[Given data]:
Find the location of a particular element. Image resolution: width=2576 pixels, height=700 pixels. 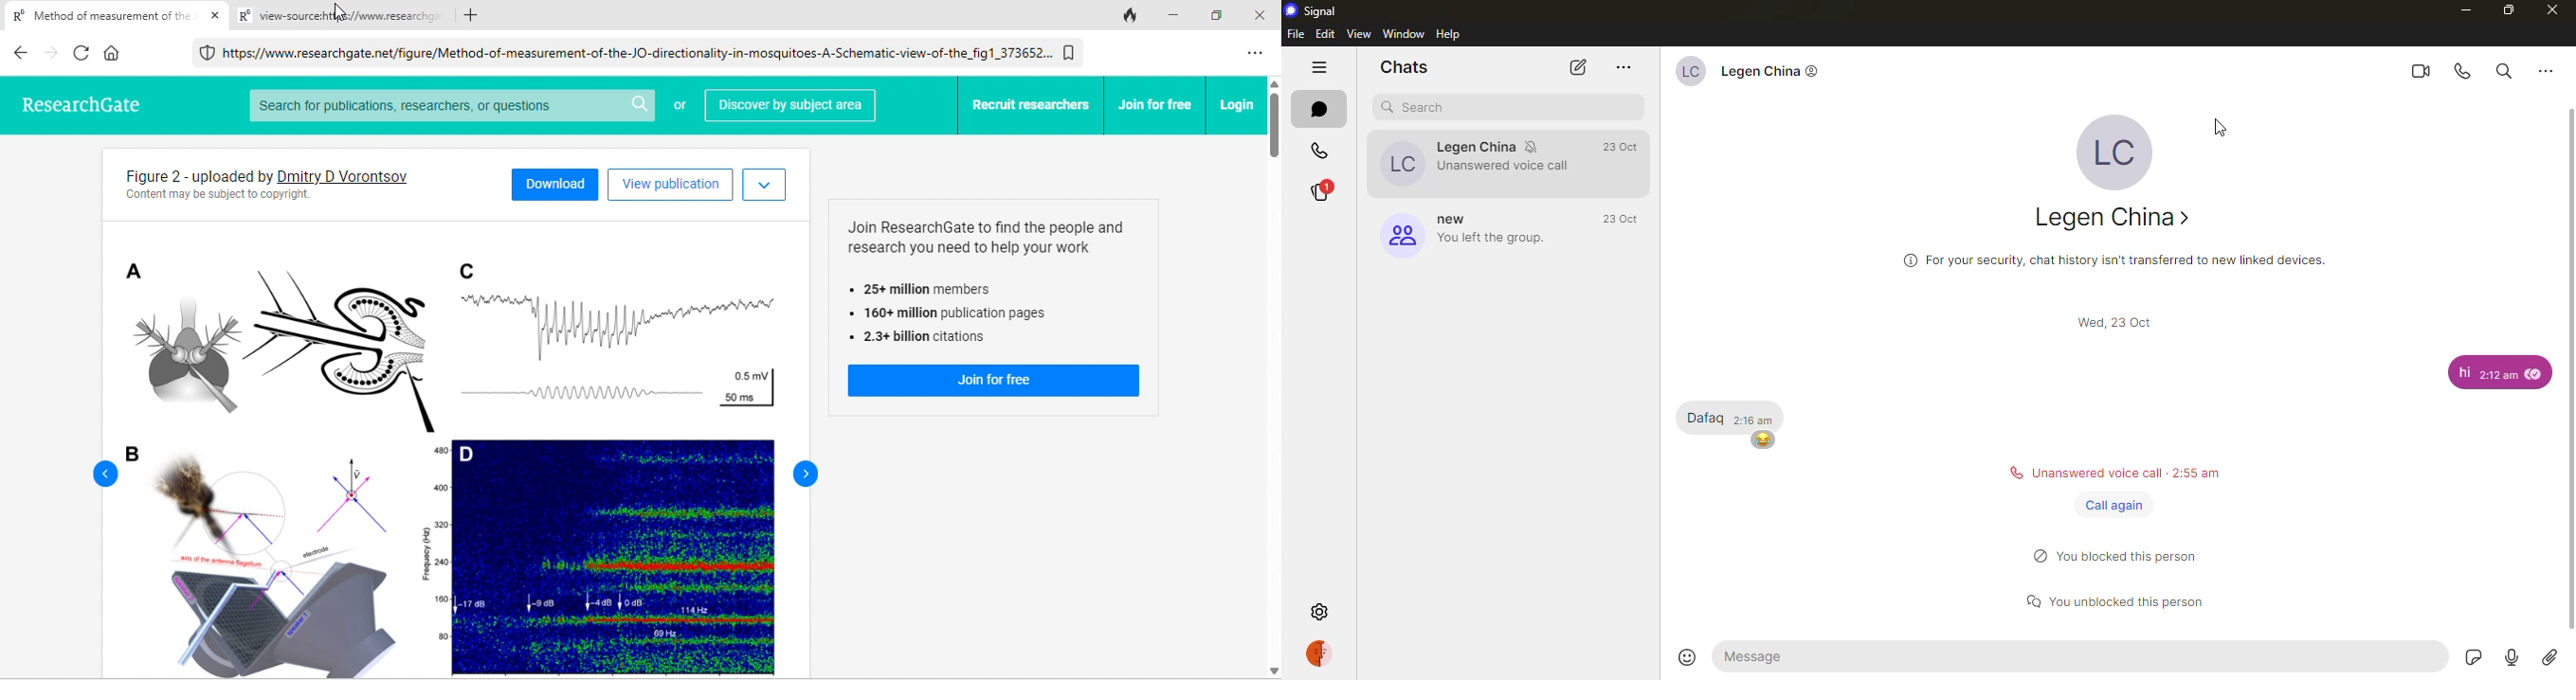

signal is located at coordinates (1317, 9).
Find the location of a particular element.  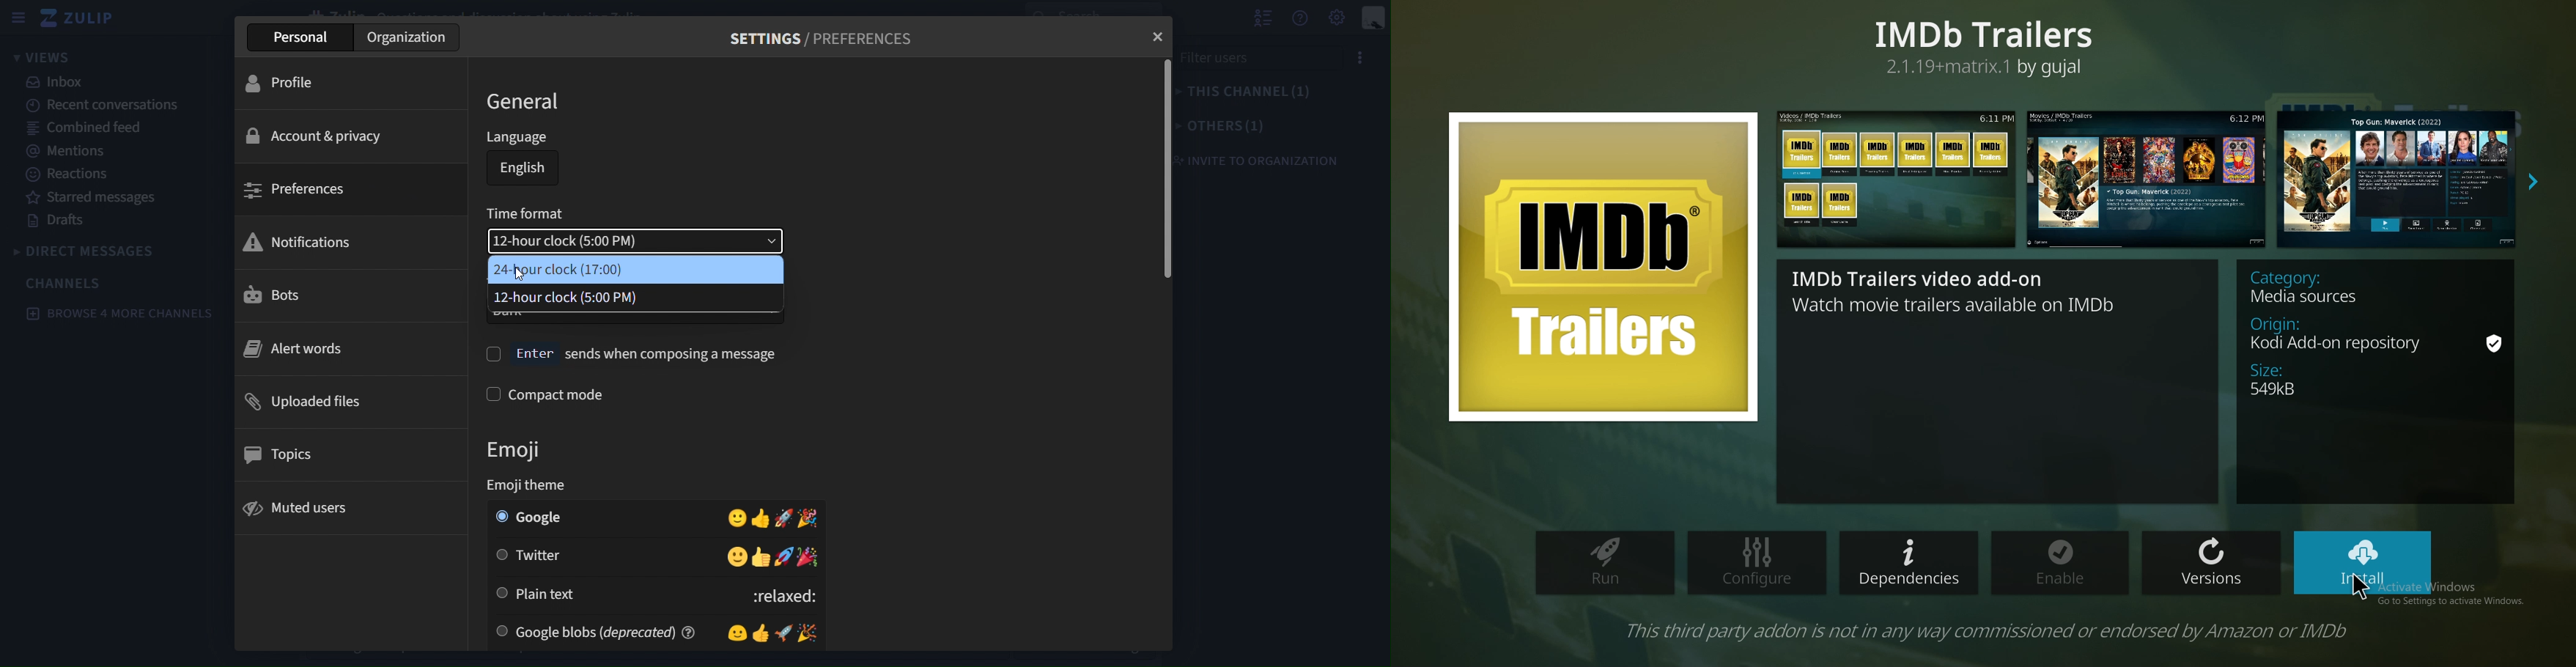

check box is located at coordinates (492, 352).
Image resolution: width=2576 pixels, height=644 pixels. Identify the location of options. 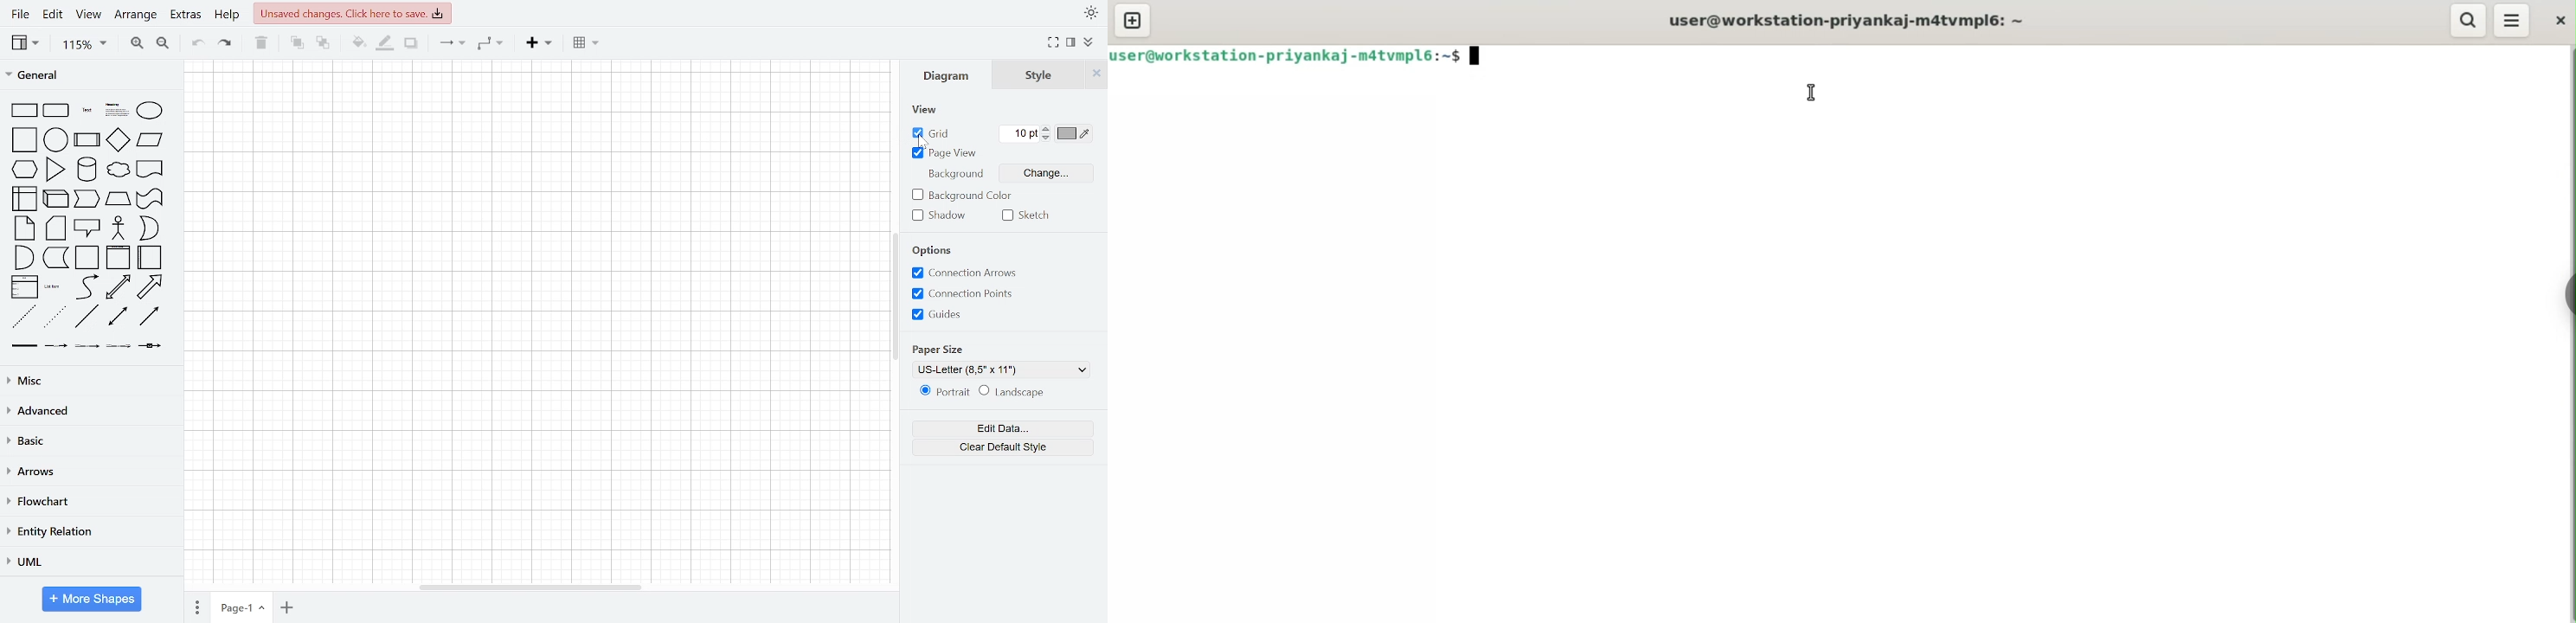
(935, 250).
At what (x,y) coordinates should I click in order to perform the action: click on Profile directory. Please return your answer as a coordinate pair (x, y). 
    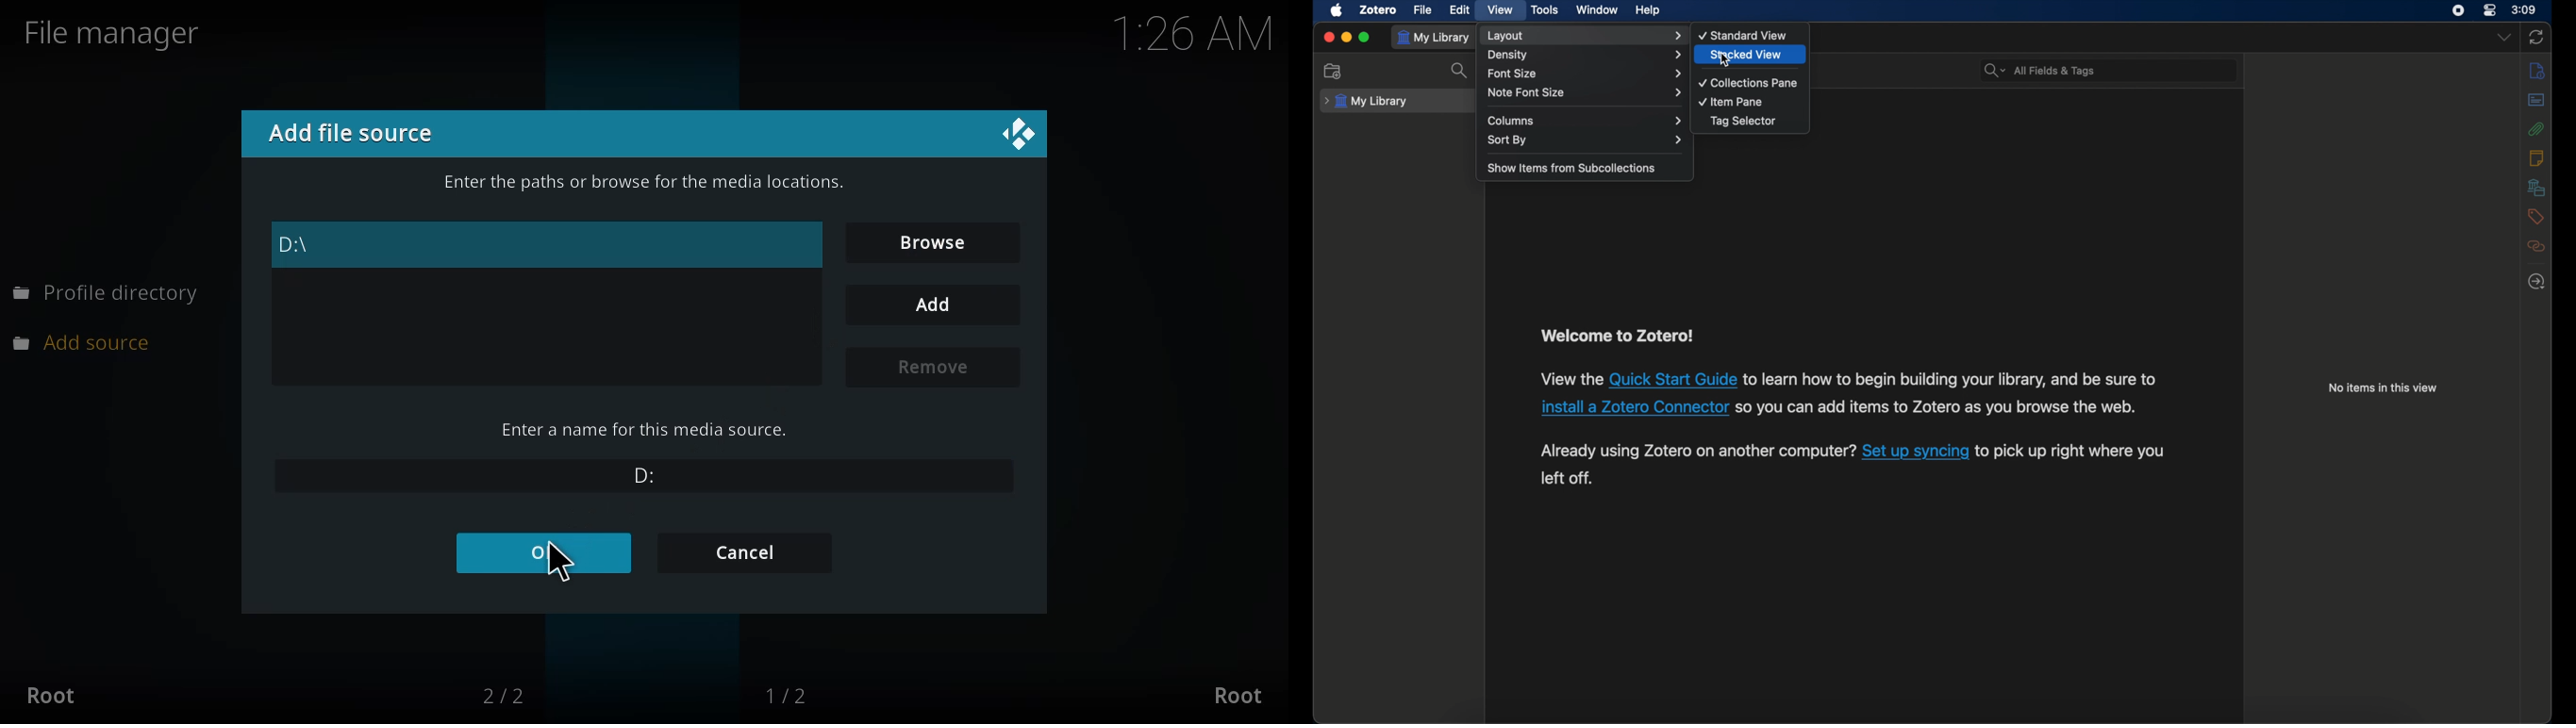
    Looking at the image, I should click on (108, 293).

[Task instructions]: Please transcribe every one of the lines above word for word, leaving out the pictures.

[Task solution]:
Find the location of a particular element. Image resolution: width=2576 pixels, height=700 pixels. 

signal is located at coordinates (1317, 9).
Find the location of a particular element.  

check box is located at coordinates (492, 352).
Image resolution: width=2576 pixels, height=644 pixels. Identify the location of options. 
(935, 250).
At what (x,y) coordinates should I click in order to perform the action: click on Profile directory. Please return your answer as a coordinate pair (x, y). 
    Looking at the image, I should click on (108, 293).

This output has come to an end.